Étienne Loulié naît à Paris en 1654. Issu d’une famille parisienne de polisseurs d’épée, il est placé comme enfant de chœur à la Sainte-Chapelle de Paris alors dirigée par le savant maître de musique René Ouvrard qui l’orientera en plus de la technique compositionnelle vers des recherches théoriques. Mais si Loulié hérite du goût de son maître pour ce type d’études, il cherche une nouvelle technique pédagogique et délaisse quelque peu les approches découlant d’une longue tradition théorique.

En 1673, il quitte la Sainte-Chapelle pour entrer comme instrumentiste au service de la duchesse de Guise, Marie de Lorraine (1615-1688), jouant du clavecin, de l’orgue, de la flûte ou encore de la viole de gambe. C’est ainsi que, jusqu’à la mort de la duchesse, il joue un grand nombre des compositions du compositeur des Guise, Marc-Antoine Charpentier.

Marie de Lorraine, duchesse de Guise. Gravure de Balthasar Moncornet (1656)

Marie de Lorraine, duchesse de Guise. Gravure de Balthasar Moncornet (1656)

À la fin des années 1680, Étienne Loulié, versé dans la pédagogie musicale, publie une série de méthodes coordonnées s’adressant aux professeurs de musique, et se lie d’amitié avec celui qui devait devenir un célèbre collectionneur de partitions : Sébastien de Brossard.
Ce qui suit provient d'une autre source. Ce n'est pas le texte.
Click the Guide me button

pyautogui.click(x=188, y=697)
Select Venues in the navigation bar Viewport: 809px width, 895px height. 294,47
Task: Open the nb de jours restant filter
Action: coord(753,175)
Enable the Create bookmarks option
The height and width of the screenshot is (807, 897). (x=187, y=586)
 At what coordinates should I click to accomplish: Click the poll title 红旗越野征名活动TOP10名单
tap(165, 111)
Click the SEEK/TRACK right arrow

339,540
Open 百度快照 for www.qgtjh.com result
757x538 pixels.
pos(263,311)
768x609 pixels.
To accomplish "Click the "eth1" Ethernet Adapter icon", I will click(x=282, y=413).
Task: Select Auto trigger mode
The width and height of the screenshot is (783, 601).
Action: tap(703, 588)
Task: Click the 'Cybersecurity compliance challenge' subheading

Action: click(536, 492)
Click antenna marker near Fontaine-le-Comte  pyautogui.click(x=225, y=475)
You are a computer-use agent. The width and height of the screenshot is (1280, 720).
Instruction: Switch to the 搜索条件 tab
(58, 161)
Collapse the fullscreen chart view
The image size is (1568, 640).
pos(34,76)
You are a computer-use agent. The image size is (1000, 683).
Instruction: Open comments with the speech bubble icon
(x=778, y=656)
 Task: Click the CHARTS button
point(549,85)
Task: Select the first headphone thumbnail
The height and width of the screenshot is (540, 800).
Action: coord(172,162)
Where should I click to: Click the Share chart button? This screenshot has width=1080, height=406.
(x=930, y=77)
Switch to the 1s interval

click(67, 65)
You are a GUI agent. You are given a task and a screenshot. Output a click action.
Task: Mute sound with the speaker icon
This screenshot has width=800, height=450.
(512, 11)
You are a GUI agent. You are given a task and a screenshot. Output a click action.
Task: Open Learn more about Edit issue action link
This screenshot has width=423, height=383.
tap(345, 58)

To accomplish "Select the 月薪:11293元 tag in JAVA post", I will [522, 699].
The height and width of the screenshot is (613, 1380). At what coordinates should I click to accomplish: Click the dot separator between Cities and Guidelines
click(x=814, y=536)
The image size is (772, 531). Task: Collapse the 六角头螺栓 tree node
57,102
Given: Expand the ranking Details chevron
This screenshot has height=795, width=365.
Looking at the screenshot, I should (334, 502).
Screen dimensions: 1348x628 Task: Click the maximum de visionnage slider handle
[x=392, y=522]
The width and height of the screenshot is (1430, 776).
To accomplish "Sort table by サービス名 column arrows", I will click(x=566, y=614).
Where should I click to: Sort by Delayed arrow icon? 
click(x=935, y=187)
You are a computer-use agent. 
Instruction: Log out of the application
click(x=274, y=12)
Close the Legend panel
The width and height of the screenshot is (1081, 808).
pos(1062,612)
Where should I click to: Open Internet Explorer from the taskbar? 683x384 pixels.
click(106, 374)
Après la mort de Marie de Lorraine survenue en 1688, et parce qu’il compte parmi les rares musiciens de son époque à maîtriser tant la pratique que la théorie de la musique, il collabore de 1693 à 1699 avec le mathématicien et fondateur de l’acoustique musicale Joseph Sauveur, non seulement pour préparer un cursus d’études pour le duc de Chartres, mais également sous l’égide de l’Académie des sciences pour étudier l’acoustique et élaborer un nouveau système d’accord et de notation musicale. Mais lorsqu’il s’aperçoit que le système de Sauveur rend impossible à l’oreille humaine la plus fine de l’entendre ou à la voix la mieux formée de le reproduire, il met fin à leur collaboration.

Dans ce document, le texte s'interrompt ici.